Co-sponsoring the New Mexico Lottery Scholarship is one of his most memorable accomplishments during his tenure in the legislature.
“The state has given out 114,000 scholarships,” he said. “I’m sure a good portion of those students would not have had a chance to go to college without the lottery scholarship.”
Another way Kidd and his wife, Sarrah, have encouraged students to continue their education is with the Don and Sarrah Kidd NMSU Scholarship Fund.
“I wanted to do something that would last,” he said. “We started the transfer scholarship program for Carlsbad students. We give two scholarships a year to students transferring to the Las Cruces campus.”
Kidd has a list of the recipients of the scholarship and has kept track of their accomplishments.
“I believe we have given 58 scholarships and have a 90-percent graduation rate,” he said. “The key to this high graduation rate is that they have to show signs that they can succeed. They have to have 47 hours at the branch and a 3.2 grade point average to be eligible for the scholarship.”
In addition, a separate scholarship endowment in the College of Business is geared to non-traditional students who do not qualify for the New Mexico Lottery Scholarship, those who are single parents with a dependent child, those who have a financial need and those who are majoring in accounting or finance in the College of Business.
Kidd realizes that reading is the key to education. He is a past chairman of the Carlsbad Literacy Program.
The Don and Sarrah Kidd Endowment Chair in Literacy in the NMSU College of Education was established in 2008 to attract and reward high quality teaching, research, service and outreach to New Mexico’s public schools.
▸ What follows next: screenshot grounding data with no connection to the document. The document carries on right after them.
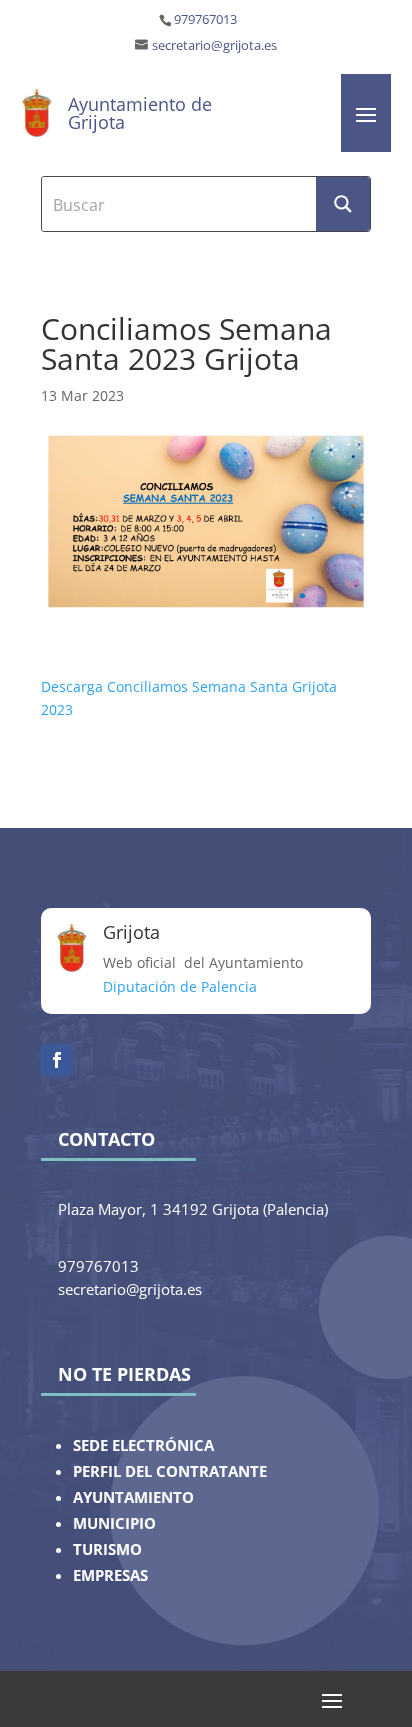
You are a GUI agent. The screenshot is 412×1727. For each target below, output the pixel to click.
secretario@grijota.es (214, 45)
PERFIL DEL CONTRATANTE (170, 1471)
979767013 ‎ (207, 19)
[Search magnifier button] (343, 204)
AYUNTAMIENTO (133, 1497)
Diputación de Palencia (180, 986)
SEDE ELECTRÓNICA (143, 1445)
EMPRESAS (110, 1575)
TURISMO (107, 1549)
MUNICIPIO (114, 1523)
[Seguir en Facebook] (57, 1060)
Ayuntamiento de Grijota (140, 113)
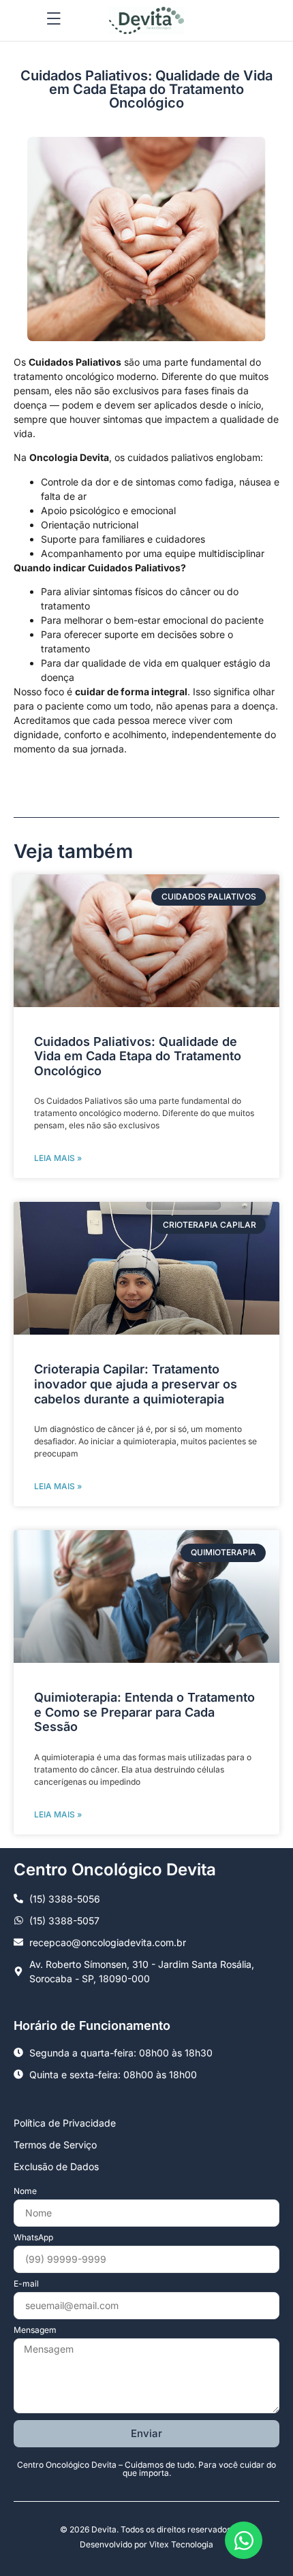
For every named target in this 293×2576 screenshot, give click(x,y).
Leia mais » (58, 1158)
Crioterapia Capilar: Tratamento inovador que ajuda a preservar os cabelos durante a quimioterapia (135, 1383)
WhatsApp (33, 2237)
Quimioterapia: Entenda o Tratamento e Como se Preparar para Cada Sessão (144, 1712)
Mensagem (35, 2330)
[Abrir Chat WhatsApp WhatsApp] (243, 2540)
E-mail (26, 2284)
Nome (25, 2191)
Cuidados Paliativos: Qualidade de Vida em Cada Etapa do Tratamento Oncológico (137, 1056)
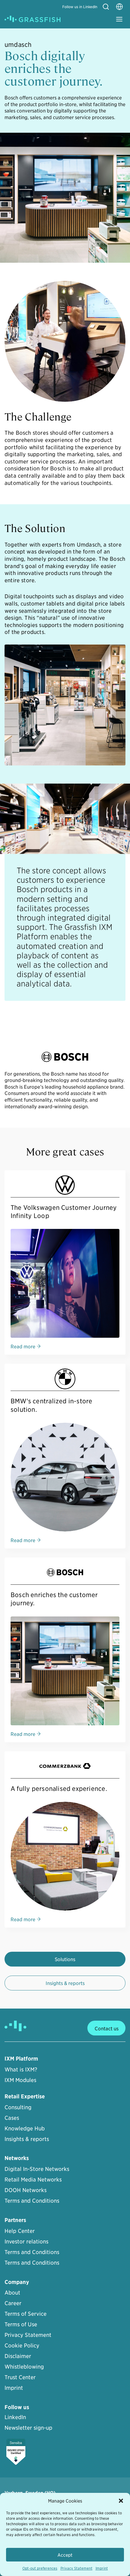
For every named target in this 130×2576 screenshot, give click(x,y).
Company (17, 2282)
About (12, 2292)
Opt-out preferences (39, 2568)
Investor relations (26, 2241)
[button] (121, 2501)
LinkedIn (15, 2417)
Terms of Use (21, 2324)
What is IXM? (21, 2069)
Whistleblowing (24, 2366)
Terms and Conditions (32, 2200)
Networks (17, 2158)
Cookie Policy (22, 2345)
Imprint (102, 2568)
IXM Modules (20, 2080)
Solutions (65, 1959)
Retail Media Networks (33, 2179)
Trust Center (20, 2377)
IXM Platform (21, 2058)
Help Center (20, 2230)
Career (13, 2303)
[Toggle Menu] (119, 19)
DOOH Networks (26, 2190)
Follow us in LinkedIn (79, 6)
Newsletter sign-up (28, 2427)
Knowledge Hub (25, 2128)
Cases (12, 2117)
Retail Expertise (25, 2096)
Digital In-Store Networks (37, 2168)
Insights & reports (65, 1983)
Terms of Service (26, 2313)
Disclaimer (18, 2356)
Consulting (18, 2107)
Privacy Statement (76, 2568)
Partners (15, 2220)
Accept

The chair also collaborates with the New Mexico Coalition for Literacy whose focus is adult literacy.
Besides being on the NMSU Board of Regents, Kidd has been a supporter of the NMSU Art Gallery and KRWG-TV. He has been an NMSU Foundation Board member and a member of the NMSU Crimson Society. He is a member of the NMSU Pioneers and President’s Associates.
Kidd’s support of higher education also includes being a past president of the New Mexico Education Assistance Foundation, and serving on the New Mexico Roundtable on the Future of Higher Education.
Kidd encourages professional continuing education. He is one of the founding directors and past chairman of the Western States School of Business housed at the University of New Mexico, and is a past president of the New Mexico Bankers Association and a member of the American Bankers Association and the Independent Community Bankers Association.
He has also been involved with the New Mexico Appleseed, which strives to correct structural barriers to opportunity by designing and advocating for effective solutions through policy, legislative and market-based reform of issues like hunger, education and homelessness.